■ WHAT IS BEING ASKED ■
If a line in the data has the string "dropdown", please show it.

Collected data:

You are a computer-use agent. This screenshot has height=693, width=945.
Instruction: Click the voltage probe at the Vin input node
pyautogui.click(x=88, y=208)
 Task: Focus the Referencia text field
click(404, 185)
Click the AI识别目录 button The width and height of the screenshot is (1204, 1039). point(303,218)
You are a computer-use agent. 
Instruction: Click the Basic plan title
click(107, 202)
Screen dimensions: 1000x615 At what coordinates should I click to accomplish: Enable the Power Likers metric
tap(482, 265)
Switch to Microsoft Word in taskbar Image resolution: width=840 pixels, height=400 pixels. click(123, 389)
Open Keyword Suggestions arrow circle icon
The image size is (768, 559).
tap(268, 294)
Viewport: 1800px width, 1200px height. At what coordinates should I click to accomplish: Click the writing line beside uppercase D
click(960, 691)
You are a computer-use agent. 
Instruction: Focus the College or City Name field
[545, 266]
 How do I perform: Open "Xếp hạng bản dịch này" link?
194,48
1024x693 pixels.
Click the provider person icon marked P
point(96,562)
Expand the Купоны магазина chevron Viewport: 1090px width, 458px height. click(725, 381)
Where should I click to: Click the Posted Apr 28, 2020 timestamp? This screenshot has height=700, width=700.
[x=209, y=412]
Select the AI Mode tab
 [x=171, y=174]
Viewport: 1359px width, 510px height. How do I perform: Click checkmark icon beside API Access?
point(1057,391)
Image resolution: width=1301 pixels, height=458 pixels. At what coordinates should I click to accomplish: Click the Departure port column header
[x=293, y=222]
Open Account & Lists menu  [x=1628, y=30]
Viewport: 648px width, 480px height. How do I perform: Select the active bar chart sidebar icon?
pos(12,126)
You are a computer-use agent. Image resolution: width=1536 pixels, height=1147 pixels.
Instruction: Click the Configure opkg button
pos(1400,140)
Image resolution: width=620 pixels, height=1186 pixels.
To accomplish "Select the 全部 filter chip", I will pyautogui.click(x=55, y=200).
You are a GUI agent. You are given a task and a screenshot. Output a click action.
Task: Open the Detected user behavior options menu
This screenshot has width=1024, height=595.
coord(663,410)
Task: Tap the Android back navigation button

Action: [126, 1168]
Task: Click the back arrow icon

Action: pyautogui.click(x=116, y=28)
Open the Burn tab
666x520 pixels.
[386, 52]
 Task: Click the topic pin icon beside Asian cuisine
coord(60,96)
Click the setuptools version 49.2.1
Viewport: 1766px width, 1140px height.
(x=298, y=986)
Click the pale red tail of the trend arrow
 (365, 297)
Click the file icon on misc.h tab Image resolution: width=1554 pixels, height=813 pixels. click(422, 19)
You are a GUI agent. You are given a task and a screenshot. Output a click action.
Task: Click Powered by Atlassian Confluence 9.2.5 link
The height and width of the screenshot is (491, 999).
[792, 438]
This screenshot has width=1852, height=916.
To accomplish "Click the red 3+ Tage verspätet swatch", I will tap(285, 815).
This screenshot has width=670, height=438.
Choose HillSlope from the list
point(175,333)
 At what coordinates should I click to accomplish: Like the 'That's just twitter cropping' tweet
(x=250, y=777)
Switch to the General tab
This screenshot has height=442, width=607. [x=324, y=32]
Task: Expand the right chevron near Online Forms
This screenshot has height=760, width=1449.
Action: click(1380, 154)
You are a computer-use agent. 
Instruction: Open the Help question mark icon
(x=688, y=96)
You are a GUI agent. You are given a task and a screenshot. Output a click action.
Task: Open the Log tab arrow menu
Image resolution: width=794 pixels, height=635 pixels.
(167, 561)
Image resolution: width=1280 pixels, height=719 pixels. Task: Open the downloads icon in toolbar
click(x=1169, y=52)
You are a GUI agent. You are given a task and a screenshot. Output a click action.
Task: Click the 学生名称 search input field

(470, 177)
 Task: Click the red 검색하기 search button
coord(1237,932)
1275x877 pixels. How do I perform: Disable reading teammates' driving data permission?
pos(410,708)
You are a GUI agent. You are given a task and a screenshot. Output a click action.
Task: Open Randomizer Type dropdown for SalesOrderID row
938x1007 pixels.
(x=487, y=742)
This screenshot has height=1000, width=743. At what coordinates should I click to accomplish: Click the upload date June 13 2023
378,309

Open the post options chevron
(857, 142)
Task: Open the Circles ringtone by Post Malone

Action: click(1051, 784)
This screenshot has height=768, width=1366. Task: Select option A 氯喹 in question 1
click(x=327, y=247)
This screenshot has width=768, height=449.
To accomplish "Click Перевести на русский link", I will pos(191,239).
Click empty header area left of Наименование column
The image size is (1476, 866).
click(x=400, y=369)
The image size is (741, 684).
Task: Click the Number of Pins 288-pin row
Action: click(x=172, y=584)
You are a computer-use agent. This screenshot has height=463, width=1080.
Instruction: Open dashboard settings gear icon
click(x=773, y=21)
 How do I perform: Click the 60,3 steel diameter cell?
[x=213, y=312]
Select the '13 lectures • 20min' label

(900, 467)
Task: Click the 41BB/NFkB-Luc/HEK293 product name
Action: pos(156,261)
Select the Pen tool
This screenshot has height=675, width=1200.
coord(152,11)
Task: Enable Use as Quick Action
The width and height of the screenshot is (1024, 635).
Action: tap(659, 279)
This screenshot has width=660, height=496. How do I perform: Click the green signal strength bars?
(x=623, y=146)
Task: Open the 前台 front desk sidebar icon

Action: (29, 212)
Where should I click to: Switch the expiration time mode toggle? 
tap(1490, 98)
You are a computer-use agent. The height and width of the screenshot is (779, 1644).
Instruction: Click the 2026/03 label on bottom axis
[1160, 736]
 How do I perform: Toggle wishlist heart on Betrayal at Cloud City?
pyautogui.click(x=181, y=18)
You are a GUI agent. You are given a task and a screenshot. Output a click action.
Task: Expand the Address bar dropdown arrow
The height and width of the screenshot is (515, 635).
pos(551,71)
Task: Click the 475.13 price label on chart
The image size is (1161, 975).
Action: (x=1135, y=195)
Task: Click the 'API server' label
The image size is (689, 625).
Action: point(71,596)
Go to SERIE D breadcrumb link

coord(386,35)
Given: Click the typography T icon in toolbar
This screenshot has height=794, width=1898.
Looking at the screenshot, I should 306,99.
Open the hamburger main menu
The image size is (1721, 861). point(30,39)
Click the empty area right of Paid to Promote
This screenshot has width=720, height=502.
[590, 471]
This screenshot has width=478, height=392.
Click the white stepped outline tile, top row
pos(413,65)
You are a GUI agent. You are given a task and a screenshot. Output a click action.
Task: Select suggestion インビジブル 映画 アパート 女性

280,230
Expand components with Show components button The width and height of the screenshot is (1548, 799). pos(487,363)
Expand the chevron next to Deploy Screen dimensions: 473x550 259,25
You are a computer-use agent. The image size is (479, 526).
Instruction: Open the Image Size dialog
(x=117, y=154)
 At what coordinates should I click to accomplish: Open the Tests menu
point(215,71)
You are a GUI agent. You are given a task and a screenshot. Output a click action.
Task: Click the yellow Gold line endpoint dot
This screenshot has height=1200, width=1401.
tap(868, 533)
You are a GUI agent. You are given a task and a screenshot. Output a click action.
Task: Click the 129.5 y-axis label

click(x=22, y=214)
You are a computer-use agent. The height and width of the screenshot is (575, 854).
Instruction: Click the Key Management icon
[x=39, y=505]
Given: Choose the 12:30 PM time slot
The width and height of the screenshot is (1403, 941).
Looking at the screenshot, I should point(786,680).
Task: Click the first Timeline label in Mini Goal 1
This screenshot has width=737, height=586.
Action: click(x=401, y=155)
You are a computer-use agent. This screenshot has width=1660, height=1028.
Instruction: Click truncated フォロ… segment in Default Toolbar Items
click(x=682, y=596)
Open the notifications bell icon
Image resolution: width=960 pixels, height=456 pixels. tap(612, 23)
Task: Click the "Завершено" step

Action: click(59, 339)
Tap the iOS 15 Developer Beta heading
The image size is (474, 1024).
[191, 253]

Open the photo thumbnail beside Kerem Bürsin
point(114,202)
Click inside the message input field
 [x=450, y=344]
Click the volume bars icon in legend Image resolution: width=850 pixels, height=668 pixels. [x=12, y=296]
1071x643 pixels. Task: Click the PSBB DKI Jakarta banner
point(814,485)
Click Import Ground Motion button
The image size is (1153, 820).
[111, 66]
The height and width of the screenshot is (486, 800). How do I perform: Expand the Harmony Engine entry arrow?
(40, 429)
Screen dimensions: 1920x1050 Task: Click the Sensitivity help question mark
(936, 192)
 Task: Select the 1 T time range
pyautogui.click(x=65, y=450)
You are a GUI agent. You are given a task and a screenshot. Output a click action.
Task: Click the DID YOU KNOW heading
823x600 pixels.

■ EXERCISE SOLUTION ■
Task: Open Randomizer Type dropdown for SalesOrderID row
Task: Expand the Address bar dropdown arrow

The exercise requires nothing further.